I sit here at nearly midnight with my feet clean at last, the mosquito net taking up half the bed, an overflowing heart, and a small stash of priceless treasures. The children said again and again, “I will not forget you.” Forget? How could I forget? Dear God, let me always remember. Amen!
Today was our last day of camp at Gisimba Orphanage. Which meant saying goodbye. At breakfast this morning, I shared Psalm 139 with the team. “. . . You hem me in - behind and before; You have laid your hand upon me . . . For You created my inmost being; You knit me together in my mother’s womb . . . When I awake, I am still with You . . .” It was a reminder for all of us of Your love - the love You hold for each one of these precious children - Your children, whom You created - the children we have come to adore.
We held the grand finale this evening - and it was indeed quite grand! Sunset found us cozily crammed inside the four pink walls of the cafeteria, awaiting the much-anticipated dance competition. Traditional tribal dancing came first with the pounding drums and lively singing. Karim was one of the five warriors - with his long spear and blond wig flying everywhere - and he pulled me up twice for absolutely failed attempts at dancing. Amy was up with me, and we were both laughing uncontrollably. Then the four groups did their steps to Kirk Franklin’s “Do You Want a Revolution?” (complements of Sarah’s ipod) while the audience hooted and hollered. We had backflips and slides, break dancing and Elvis impersonations, head tossing and some things that looked rather like head banging. It was all very impressive, especially for one who possesses no skill in that arena. I only wish we’d had a video camera!

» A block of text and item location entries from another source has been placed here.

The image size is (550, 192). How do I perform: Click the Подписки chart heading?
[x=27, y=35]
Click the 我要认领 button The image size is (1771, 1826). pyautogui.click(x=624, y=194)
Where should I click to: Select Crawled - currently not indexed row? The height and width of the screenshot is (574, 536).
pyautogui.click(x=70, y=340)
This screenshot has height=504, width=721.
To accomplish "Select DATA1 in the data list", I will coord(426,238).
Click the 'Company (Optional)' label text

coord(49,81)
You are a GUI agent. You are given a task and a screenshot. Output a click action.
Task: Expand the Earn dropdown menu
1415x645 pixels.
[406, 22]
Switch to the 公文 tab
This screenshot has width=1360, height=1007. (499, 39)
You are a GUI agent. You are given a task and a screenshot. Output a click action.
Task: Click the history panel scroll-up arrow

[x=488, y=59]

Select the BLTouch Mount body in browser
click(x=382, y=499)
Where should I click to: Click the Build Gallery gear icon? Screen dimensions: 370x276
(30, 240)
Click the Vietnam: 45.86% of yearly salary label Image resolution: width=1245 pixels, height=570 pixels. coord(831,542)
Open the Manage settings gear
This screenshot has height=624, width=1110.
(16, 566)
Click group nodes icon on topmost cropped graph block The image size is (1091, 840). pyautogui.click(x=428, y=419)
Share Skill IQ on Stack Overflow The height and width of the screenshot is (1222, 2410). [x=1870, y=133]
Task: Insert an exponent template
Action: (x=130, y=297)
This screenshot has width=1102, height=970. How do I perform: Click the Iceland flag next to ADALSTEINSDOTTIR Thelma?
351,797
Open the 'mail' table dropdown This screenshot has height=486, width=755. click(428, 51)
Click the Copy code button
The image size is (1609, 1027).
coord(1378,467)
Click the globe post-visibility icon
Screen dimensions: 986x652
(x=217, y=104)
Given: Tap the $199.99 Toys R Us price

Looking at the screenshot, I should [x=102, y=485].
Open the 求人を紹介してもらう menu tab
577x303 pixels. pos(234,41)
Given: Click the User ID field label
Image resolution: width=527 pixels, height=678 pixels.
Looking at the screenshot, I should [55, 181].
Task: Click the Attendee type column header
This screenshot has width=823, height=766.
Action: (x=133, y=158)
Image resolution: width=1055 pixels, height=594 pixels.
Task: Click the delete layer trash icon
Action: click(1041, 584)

After our four wildly-applauded groups, the babies came, performing their own special rendition of “My God Is So Big,” with Chelsea directing. They were so proud of themselves - and how their faces beamed when the audience cheered for them!
And then . . . Abraham (our MC for the evening) announced a surprise dance team, one that just happened to be passing by and wondered if they could show off a few moves. The children looked around wonderingly, we all shrugged our shoulders, and then to thunderous applause, our team took center stage. How the kids laughed and cheered! They loved it! We were color-coordinated (black T-shirts) and had a bit of a punk theme going (headbands). We started off the dance with our backs to the audience, then jumped around at dramatic intervals . . . And then there was this place where we made two lines and slid in and out of each other - and the kids cheered there especially loud, I think. I even managed not to hit anyone. I have to say, I’ve never enjoyed dancing more!
Well, after the competitions were over, and the yellow team (Karim’s team) had won for their brilliant smiles, Chelsea got up as our team leader to share a few words. And then it was my turn to share with the kids the song I had written for them. “Ibuka . . . urukundo niruhemuka.” (“Remember . . . Love never fails.”) The room was completely silent . . . They told me later the kids were captivated. I told them You inspired me. Dear God, thank You so much for Your inspiration.
After the song and a few more closing words by various people, we took a break. Karim found me, took me by the arm, and led me down the steps and outside. When he was satisfied that we were in as quiet a place as we could find at that moment, he stopped, turned towards me, and without a word handed me his sucker. This was his prize for being on the yellow team and winning the dance competition, and it’s probably one of the only suckers he’ll see all year. How could I accept this? We both knew it was the only one he had. But when I tried to give it back to him, he pressed it into my hand and said, “For you, Auntie. For you.” Dear God, his simple, sincere act of open-hearted generosity touched my heart. I was moved beyond words.
After a dinner of chicken, spaghetti, and much-appreciated soda - for all the kids too! - we gathered down on the soccer field for a marvelous African bonfire. Watching those lithe bodies leaping and twirling around those high orange flames . . . feeling the deep voice of the drum like it was my very own heartbeat . . . hearing those unashamed African voices lifted up in song . . . The images are etched in my mind. A handful of the children tried to teach me to dance - and giggled merrily at my poor attempts. And then the music faded; we said our final goodbyes - hugged absolutely everyone, all one hundred children, some of them twice! And with that, it was time to go. I went to the cafeteria to fetch my guitar. Karim carried it for me - then found someone else to take it so he could put his arm through mine. Dear God, how do I leave such a child? Such children? On the way to the gate, he pulled something off his finger and handed it to me. It was his ring - a fat opaque thing that he’d been so proud to show me at the beginning of the week. He placed it firmly in my hand and closed my fingers around it. This dear child who has nothing was giving gifts to me?
I don’t know how I made my feet walk out that clanging iron gate. But there I was, at the bottom of the hill, my feet pointed towards the hotel, and my heart full of the faces of the children I was leaving behind. For some reason I didn’t race back into the orphanage. Somehow our team, unusually silent, found our way back to the hotel.
And now here in the stillness of cherished memories and so many things to be thankful for, I pray for the children. I pray - as I told them tonight around the bonfire - that their hearts might reflect Your love the way water reflects the moon. The reflection of love that will burst into glorious sight when at last we reach Home. This is my prayer for them . . . and for me.